US kicks itself in teeth with trade aggression: China Daily editorial


Although the longer-term trade balances of the United States remain unknown, the July data at least should caution the Donald Trump administration that its hawkish trade policy may be backfiring.
President Trump has always argued that the colossal trade deficits come from other countries' "unfair" trade practices. But this conveniently excuses the fact that the US' domestic savings rate has been consistently low in the past decades. Which, as many mainstream economists have pointed out, means that Americans spend too much and demand imports to support their consumption habits.
The president has also ignored the evolving trend of the international division of labor, which has led to a large number of US multinationals transferring their production to other countries, especially East Asian economies. Rather than China exporting its oversupply and low wages as the administration claims, it is "exports" of these companies to the US that account for much of the overall trade deficit.
By imposing hefty tariffs on imports from China and other trade partners, the US has failed to tackle the fundamental weaknesses in its economy. Thus, the tariffs will not effectively help it attain its professed policy goal of reducing the country's trade deficits. Instead, they will only hinder the healthy growth of the US economy.

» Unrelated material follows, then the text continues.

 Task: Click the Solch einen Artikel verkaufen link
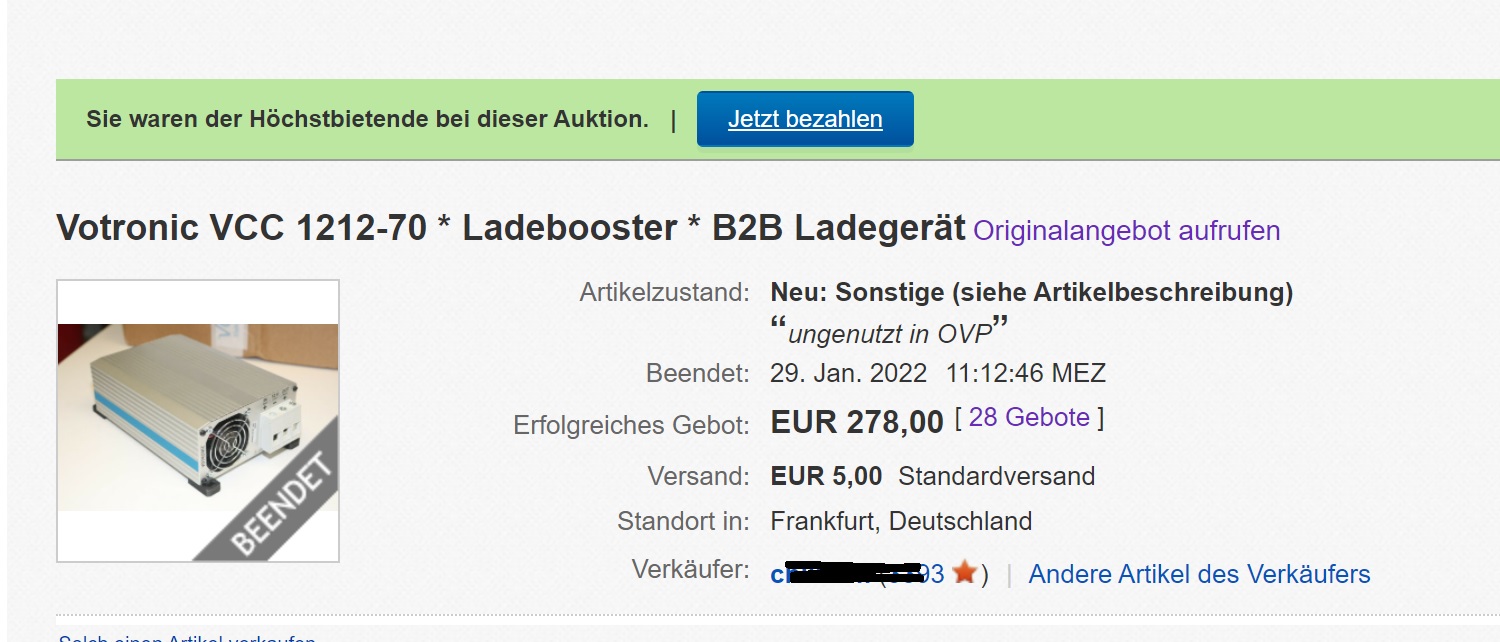187,637
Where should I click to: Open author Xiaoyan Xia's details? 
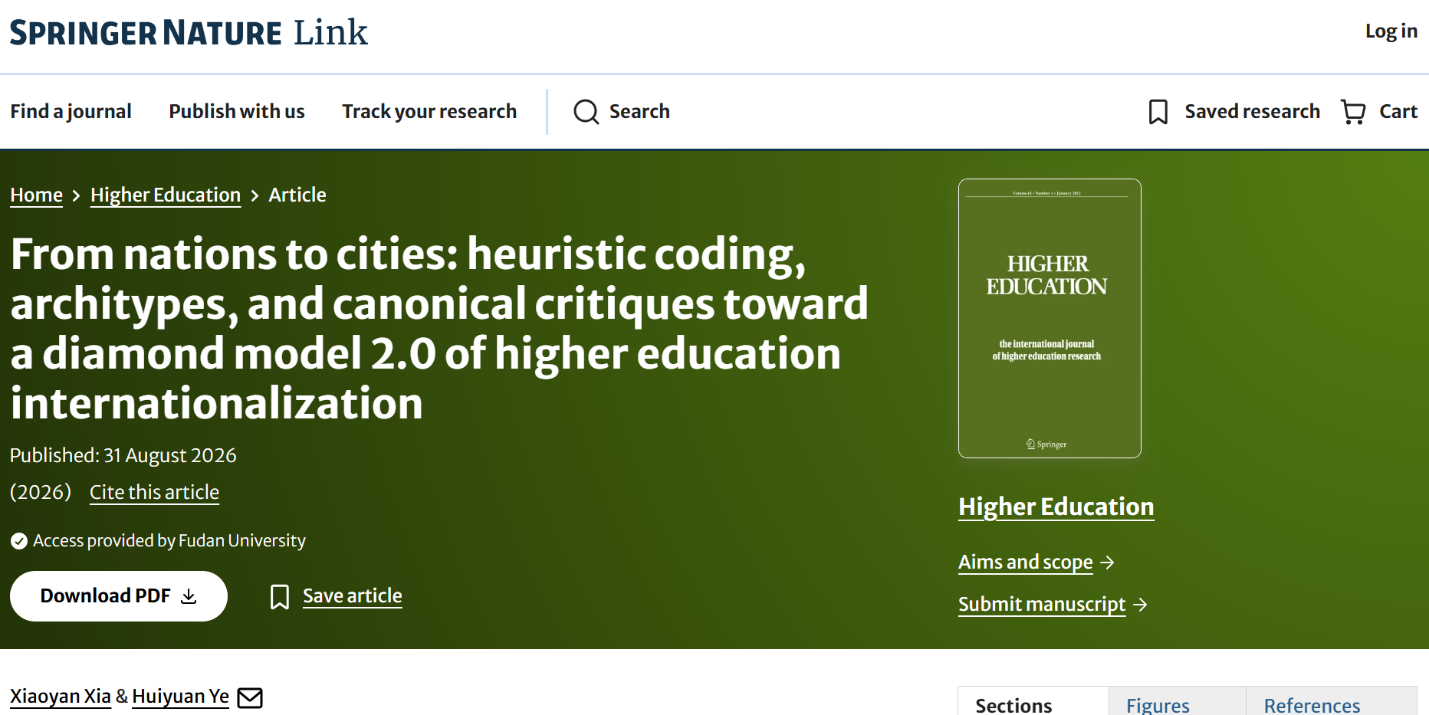point(60,697)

The administration's protectionist stance has triggered legitimate retaliation from the US' trade partners, leading to declining exports of agricultural products to those countries, which is believed to be behind the significant widening of its trade deficits in July.

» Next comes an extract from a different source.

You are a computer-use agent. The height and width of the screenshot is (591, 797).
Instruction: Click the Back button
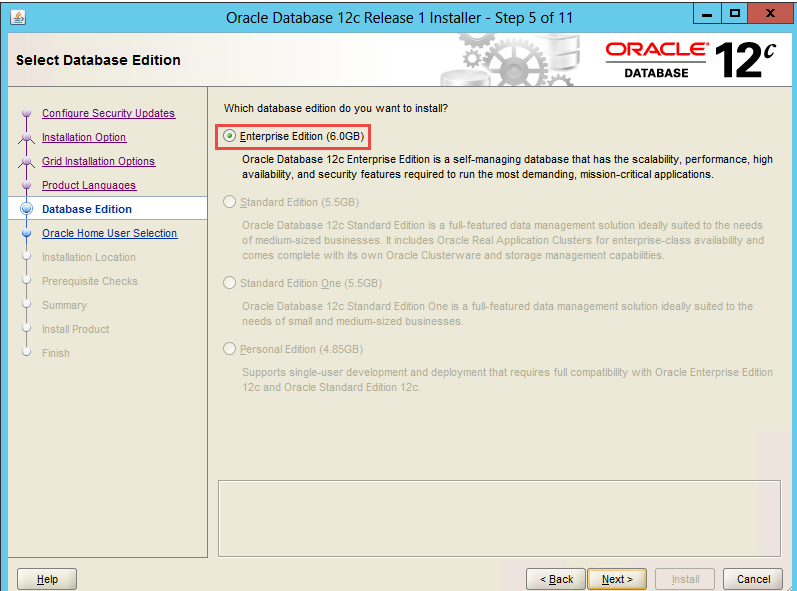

If the Trump administration sticks to its unilateral intimidation-based trade policies, the situation will only get worse, affecting exports of more US products and possibly leading to widening trade deficits in the coming months.

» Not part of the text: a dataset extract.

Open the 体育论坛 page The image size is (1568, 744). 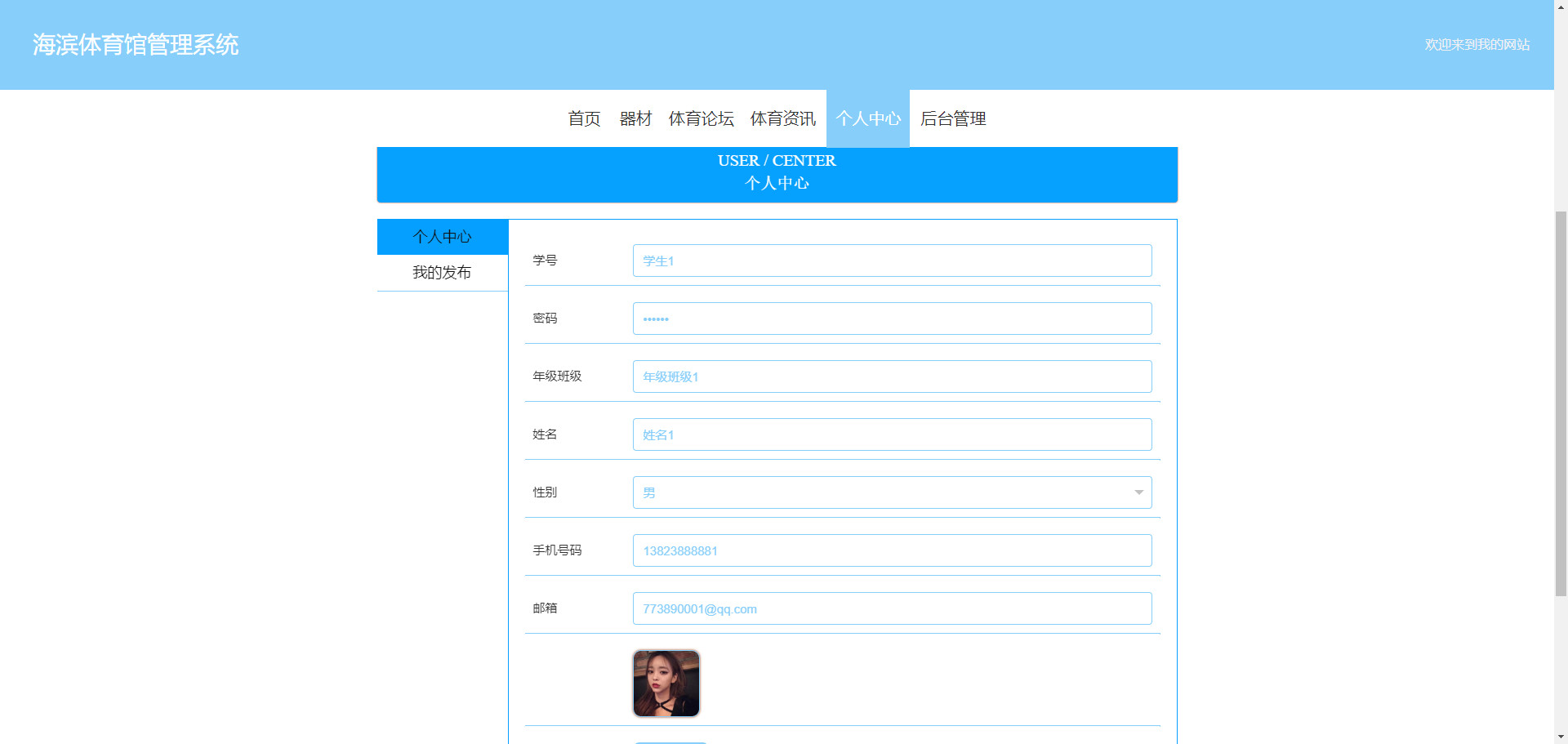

Economists have warned that the protectionist trade policies of the US and the ensuing trade retaliation by affected countries risk disrupting the global trade order and dragging on the still fragile global economy. If the further tariffs the administration has proposed become a reality, they will, coupled with the strengthening dollar, further dampen US exports and exacerbate its trade deficits.
The US started to accumulate a goods trade deficit in the 1970s but failed to tackle the root cause: its low savings rate. Instead, it sought to pressure its economic competitors, such as Japan in the 1980s, to try to reduce its deficits.
Now it is using the same strategy against China. And it is predictable that it will not work.